- A technique developed by U.S. Department of Agriculture (USDA) scientists for tracking pathogens has helped confirm that Escherichia coli is not likely to contaminate the internal vascular structure of field-grown leafy greens and thus increase the incidence of foodborne illness.
A technique developed by U.S. Department of Agriculture (USDA) scientists for tracking pathogens has helped confirm that Escherichia coli is not likely to contaminate the internal vascular structure of field-grown leafy greens and thus increase the incidence of foodborne illness.
Agricultural Research Service (ARS) microbiologist Manan Sharma wanted to find out if plant roots could draw in E. coli pathogens from the soil when taking in nutrients and water. He and colleagues modified several types of E. coli—including some highly pathogenic strains that cause foodborne illness—by adding a gene for fluorescence. This allowed them to track the pathogen's journey from the field to the produce.
ARS is USDA's chief intramural scientific research agency, and this work supports the USDA priority of ensuring food safety.
The team, which is located at the ARS Environmental Microbial and Food Safety Laboratory in Beltsville, Md., confirmed that the pathogenic E. coli could survive in the soil for up to 28 days. They also observed that the fluorescent E. coli cells were capable of migrating into the roots of spinach plants.
The researchers also examined baby spinach plants over the course of 28 days after germination to see if any of the E. coli strains were taken up past the roots and into the plant's interior structures. For this part of the study, they grew baby spinach in pasteurized soil and hydroponic media.
At day 28, there was no evidence that the E. coli had become "internalized" in leaves or shoots of baby spinach plants grown in the pasteurized soil.

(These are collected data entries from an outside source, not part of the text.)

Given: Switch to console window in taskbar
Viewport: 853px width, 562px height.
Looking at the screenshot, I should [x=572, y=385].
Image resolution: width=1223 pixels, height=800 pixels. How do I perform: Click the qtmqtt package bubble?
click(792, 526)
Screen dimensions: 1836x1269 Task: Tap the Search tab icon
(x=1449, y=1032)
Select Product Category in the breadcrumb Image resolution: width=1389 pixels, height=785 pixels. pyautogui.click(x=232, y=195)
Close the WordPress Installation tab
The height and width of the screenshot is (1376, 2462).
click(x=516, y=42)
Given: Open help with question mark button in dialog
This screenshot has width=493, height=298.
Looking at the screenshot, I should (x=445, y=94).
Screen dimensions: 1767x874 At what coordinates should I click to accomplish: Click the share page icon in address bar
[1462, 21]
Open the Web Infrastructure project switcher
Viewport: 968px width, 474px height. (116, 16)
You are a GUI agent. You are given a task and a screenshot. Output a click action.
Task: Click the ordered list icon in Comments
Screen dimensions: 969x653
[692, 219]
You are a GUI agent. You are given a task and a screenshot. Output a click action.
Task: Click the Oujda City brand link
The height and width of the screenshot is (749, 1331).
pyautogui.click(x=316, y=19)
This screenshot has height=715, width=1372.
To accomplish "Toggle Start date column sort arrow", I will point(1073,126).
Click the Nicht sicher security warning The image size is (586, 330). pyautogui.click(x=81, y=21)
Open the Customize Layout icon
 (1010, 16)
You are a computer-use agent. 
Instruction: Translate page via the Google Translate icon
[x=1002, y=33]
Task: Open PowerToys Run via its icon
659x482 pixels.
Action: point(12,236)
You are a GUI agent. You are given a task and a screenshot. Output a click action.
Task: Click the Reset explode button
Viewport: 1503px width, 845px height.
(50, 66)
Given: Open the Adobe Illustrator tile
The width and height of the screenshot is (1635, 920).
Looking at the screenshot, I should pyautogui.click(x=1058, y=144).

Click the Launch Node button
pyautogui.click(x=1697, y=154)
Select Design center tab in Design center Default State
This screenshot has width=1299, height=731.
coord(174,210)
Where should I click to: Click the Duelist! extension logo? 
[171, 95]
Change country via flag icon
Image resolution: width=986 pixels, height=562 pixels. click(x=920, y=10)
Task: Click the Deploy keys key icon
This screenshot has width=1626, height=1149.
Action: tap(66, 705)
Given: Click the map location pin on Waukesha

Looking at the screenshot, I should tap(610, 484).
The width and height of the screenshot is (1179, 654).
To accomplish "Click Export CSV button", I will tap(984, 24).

E. coli could be detected in hydroponically-grown spinach samples, but its survival in shoot tissue was sporadic 28 days after the plants had germinated.
These findings strongly suggest that although E. coli can survive in soils, it's highly unlikely that foodborne illness would result from the bacterium becoming "internalized" through roots in leafy produce.
Results from this work were published in the Journal of Food Protection.